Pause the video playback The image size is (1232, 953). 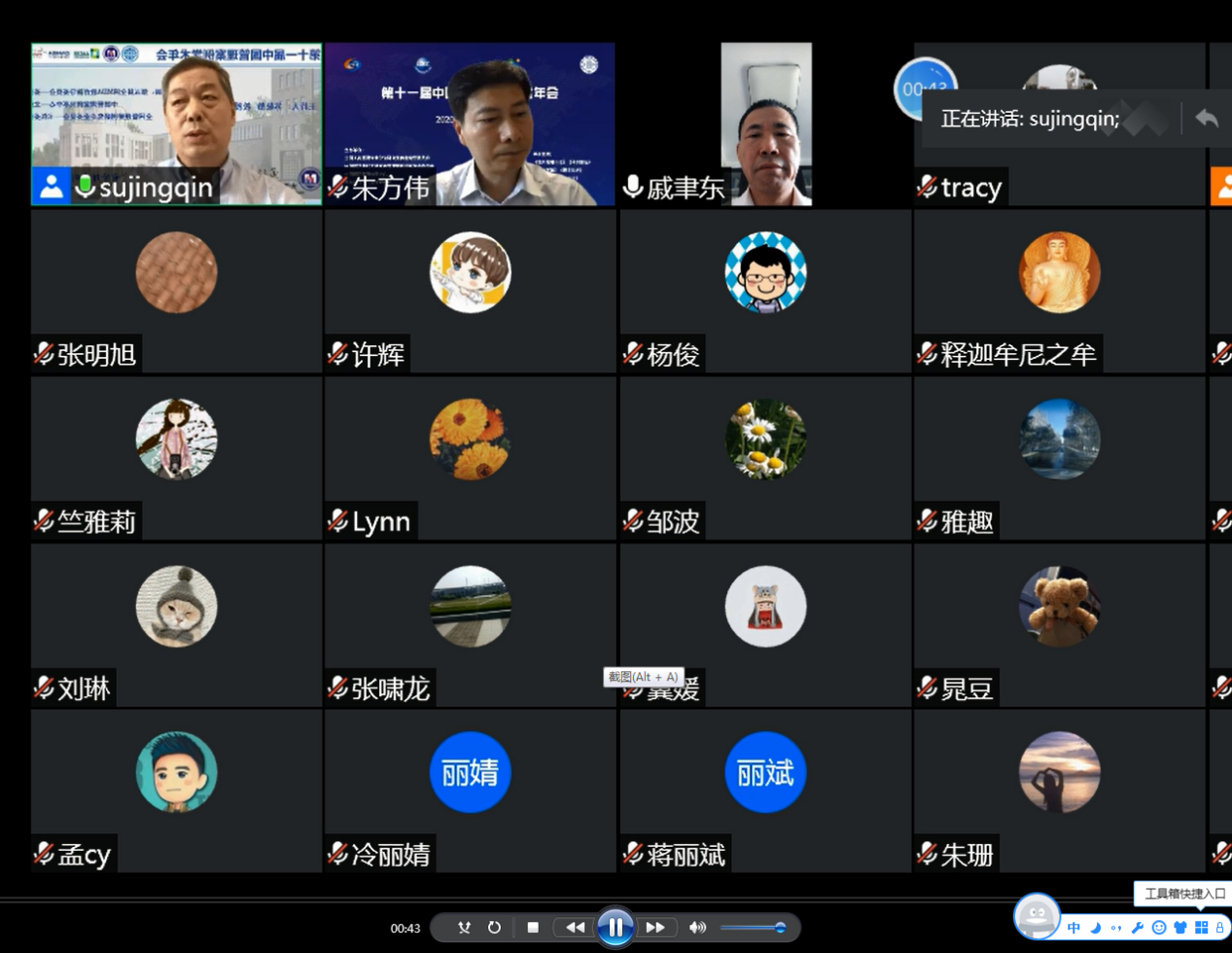615,928
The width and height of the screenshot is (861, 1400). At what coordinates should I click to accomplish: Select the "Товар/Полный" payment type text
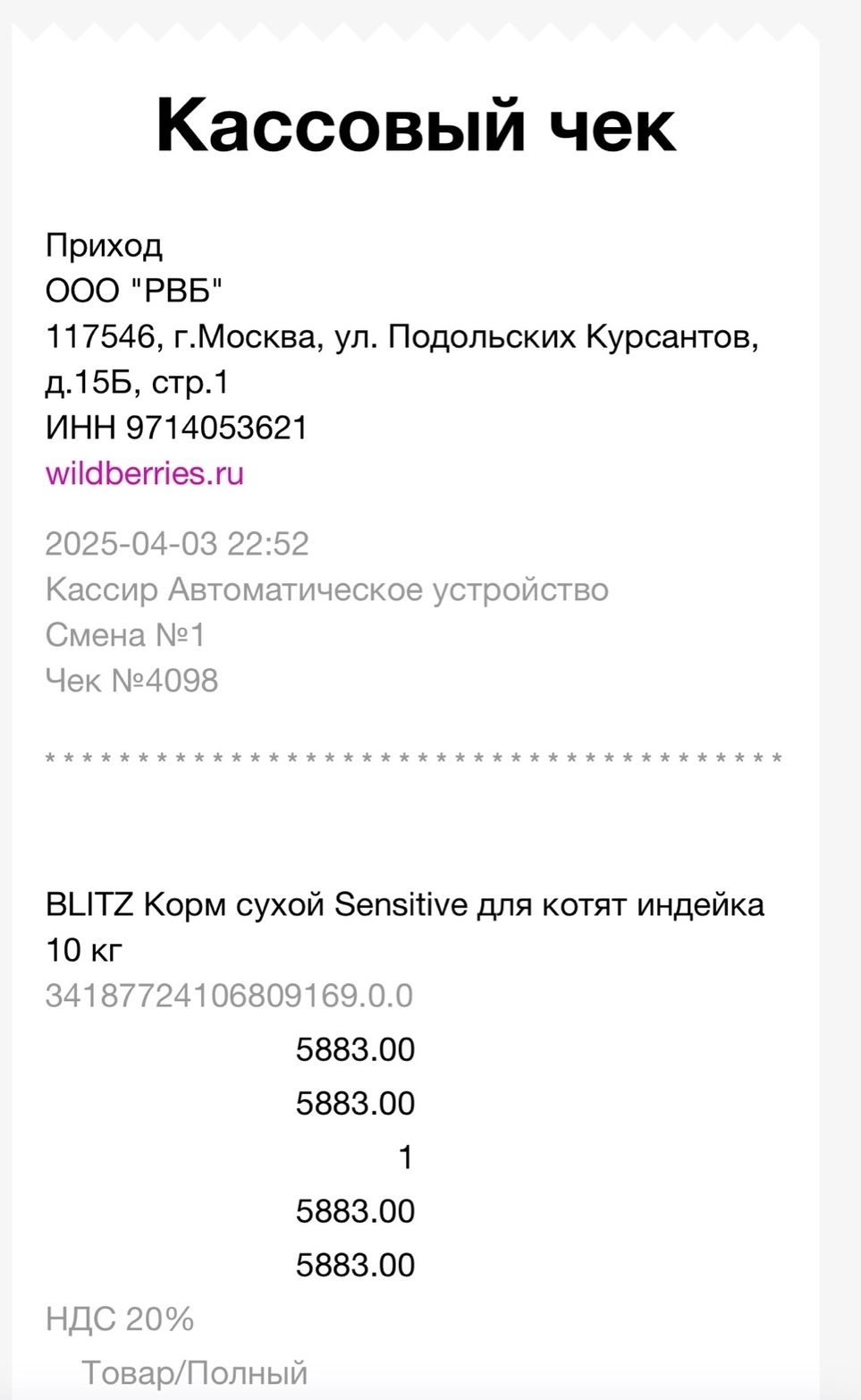(194, 1373)
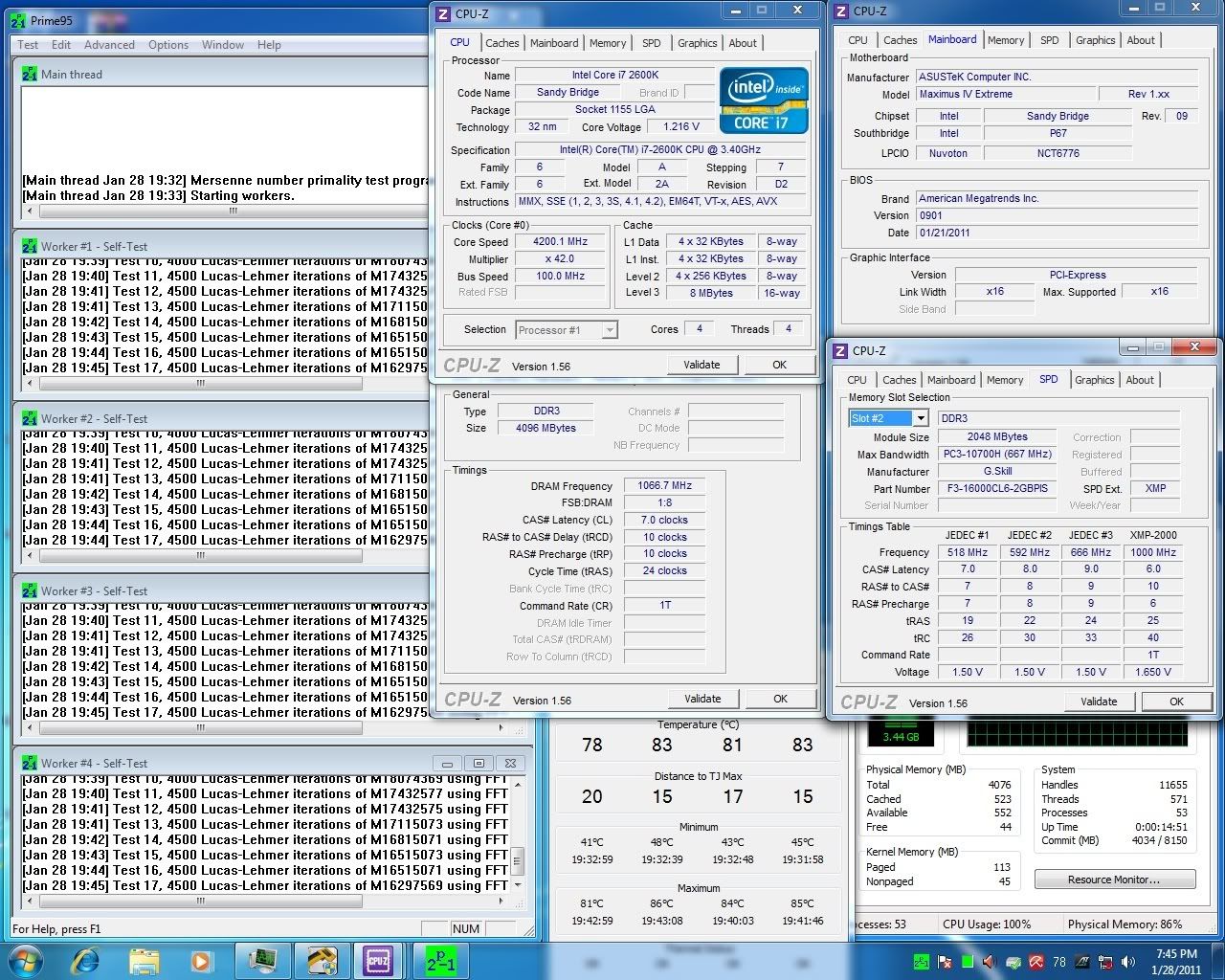Screen dimensions: 1225x980
Task: Click the Validate button in CPU window
Action: pos(702,365)
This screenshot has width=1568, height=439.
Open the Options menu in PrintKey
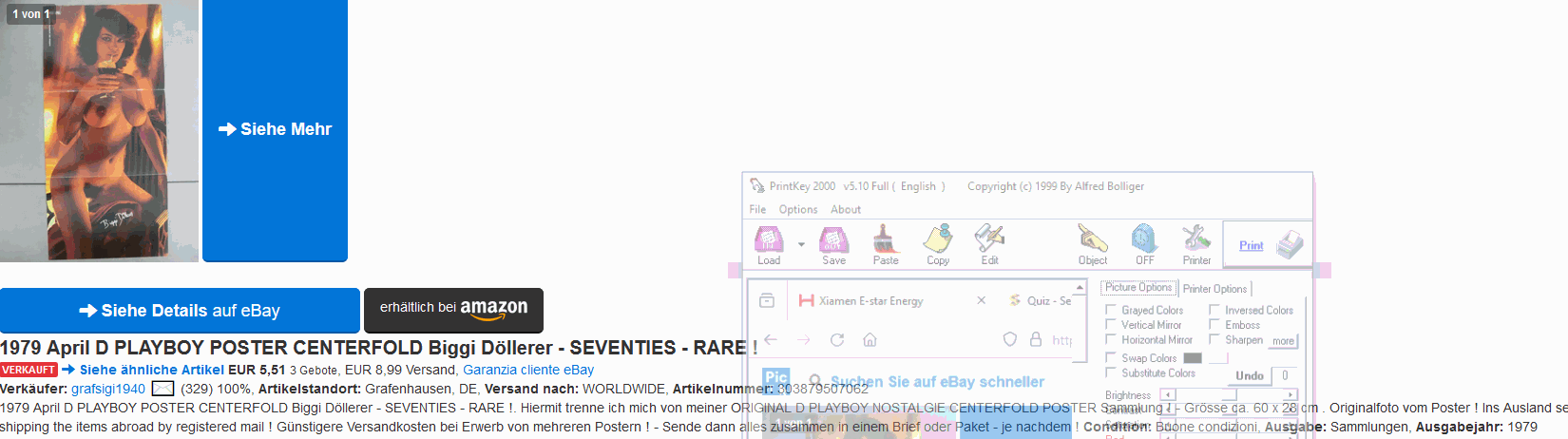[797, 210]
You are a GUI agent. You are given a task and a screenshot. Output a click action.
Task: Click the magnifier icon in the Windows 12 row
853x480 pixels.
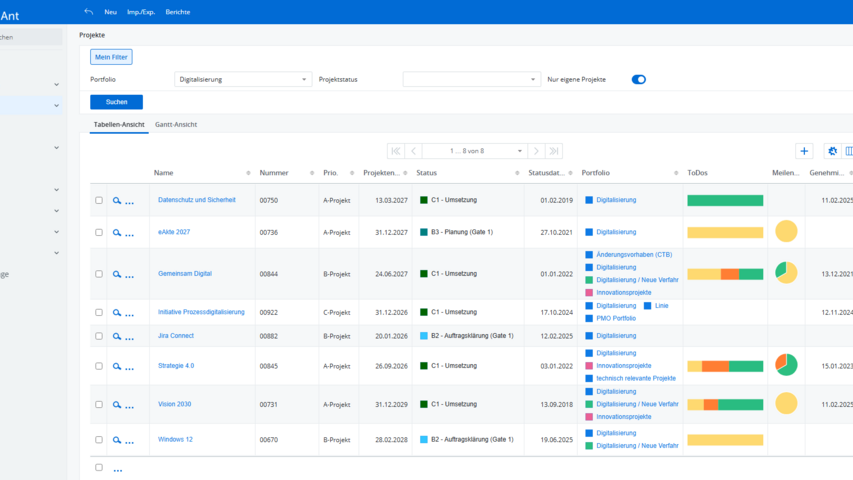(116, 440)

────────────────────

→ What needs to be done
Repeat, exactly and with no pictures, each line from the line that holds "Task: Click the magnifier" through the last line of the records above.

→ Answer to this problem
Task: Click the magnifier icon in the Windows 12 row
853x480 pixels.
(116, 440)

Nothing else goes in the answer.